Outside on the landing, the concierge must have been growing impatient and made some remark. For Mr. Hire stood up, buttoned his jacket, and opened the door, just a very few inches, putting his hand out in such a way that he himself could not be seen. The sound of the third-floor violin came through, and that of the wireless which someone had switched on when they got home. '

His door closed again, Mr. Hire looked at the envelope, turned it in all directions without opening it; then he fetched a knife from the cupboard where the gas-ring was, and slowly slit it open, unfolded the sheet of paper.

He made no gesture. His expression did not change. He simply sat down by the table, his eyes fixed on the brown paper he had previously been cutting up. He was not hearing the cars on the road, or the violin or the wireless. He was existing in a blur of sound, a humming that might have come from the stove or from his own pulse.

Alice had left her room on tiptoe. But suddenly Mr. Hire raised his head and stared across the courtyard at the girl's room, where the light was turned on at that moment. He had never noticed its details so clearly. The girl came in, banged the door behind her and, without the slightest pause, flung herself fully dressed on the bed, her face in the crook of her elbow.

Mr. Hire still did not budge. She was lying flat on her stomach. Her whole body was shaking so that her rump jerked erotically. But the convulsive shaking of her shoulders was the most evident of all, while her feet beat furiously on the pink eiderdown.

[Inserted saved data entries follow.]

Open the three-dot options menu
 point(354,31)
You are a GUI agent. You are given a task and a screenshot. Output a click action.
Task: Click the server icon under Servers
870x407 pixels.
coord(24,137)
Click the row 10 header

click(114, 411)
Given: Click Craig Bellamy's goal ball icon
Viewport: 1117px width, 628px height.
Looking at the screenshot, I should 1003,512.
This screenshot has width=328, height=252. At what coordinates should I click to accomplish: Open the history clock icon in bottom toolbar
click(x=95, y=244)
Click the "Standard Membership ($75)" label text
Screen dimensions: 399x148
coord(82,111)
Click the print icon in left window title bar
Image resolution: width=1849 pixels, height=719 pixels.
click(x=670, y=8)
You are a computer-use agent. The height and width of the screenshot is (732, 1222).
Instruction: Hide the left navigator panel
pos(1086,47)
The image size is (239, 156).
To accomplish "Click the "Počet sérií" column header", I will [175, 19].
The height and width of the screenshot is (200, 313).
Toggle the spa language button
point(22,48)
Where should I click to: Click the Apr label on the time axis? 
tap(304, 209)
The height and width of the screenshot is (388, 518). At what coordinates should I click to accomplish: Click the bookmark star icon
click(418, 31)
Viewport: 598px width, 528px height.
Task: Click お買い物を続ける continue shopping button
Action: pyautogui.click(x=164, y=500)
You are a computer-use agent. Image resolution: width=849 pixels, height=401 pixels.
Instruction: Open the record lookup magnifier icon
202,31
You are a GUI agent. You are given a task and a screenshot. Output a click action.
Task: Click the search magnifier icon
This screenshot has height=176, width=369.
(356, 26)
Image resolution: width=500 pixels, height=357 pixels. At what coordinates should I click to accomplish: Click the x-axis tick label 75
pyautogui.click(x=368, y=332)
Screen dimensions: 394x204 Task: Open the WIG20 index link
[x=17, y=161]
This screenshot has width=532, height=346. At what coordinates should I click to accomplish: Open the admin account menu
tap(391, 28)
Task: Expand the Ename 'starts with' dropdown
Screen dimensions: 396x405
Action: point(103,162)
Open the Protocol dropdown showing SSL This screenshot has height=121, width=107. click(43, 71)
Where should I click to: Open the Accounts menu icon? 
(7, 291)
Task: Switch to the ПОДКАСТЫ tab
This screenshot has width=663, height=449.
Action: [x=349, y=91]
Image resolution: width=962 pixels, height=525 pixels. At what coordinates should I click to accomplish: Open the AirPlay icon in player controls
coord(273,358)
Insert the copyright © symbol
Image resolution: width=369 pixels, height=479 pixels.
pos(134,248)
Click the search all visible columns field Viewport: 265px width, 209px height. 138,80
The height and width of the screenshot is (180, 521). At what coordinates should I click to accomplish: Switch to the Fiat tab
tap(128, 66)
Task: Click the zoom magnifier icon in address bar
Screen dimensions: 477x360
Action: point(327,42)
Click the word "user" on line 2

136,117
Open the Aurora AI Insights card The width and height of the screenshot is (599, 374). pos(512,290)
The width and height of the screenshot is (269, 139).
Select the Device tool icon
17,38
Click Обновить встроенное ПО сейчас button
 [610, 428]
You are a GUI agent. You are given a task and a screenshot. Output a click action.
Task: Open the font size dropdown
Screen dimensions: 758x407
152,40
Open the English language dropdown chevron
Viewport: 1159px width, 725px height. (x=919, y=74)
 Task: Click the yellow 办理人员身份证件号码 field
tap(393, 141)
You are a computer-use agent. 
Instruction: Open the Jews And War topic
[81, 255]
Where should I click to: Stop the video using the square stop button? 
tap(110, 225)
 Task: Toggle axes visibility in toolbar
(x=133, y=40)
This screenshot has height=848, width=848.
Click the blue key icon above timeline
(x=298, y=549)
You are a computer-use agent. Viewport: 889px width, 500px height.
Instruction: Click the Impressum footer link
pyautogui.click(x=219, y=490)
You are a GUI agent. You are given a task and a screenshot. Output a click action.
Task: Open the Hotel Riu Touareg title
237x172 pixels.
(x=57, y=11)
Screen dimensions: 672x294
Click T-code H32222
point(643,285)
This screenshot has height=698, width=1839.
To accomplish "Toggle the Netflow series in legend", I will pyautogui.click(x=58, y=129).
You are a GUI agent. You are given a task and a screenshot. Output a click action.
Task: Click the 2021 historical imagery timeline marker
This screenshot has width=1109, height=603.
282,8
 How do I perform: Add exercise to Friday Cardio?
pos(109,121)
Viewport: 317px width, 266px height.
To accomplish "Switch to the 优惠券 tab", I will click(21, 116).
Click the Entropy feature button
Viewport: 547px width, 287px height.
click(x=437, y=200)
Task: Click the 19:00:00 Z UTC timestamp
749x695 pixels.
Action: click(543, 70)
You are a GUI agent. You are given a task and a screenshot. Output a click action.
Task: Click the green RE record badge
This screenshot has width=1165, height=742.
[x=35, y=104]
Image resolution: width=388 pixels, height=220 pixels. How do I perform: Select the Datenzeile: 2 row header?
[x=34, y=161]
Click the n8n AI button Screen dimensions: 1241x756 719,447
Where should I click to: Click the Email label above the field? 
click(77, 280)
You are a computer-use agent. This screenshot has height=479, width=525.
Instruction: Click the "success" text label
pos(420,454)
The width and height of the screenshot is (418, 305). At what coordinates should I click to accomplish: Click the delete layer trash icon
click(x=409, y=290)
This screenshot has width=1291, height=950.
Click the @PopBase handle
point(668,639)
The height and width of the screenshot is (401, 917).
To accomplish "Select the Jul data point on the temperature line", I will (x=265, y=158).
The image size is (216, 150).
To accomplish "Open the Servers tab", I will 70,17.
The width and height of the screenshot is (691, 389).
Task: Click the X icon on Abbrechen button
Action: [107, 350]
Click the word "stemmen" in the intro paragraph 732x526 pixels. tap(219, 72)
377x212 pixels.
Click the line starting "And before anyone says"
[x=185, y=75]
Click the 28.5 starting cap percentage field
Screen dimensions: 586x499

She was weeping. She was sobbing. Mr. Hire, embarrassed as though by something abnormal, picked up one of the pieces of brown paper from the table and fastened it, with four drawing-pins, over one of the three window-panes. But he could still see her through the two others. He worked slowly. His lips parted as though he were talking to himself.

Alice pulled herself together, twisted round like a leaping trout, bounded to her feet and, in a fury, pulled open her green silk blouse, uncovering her white vest with the breasts bulging under it.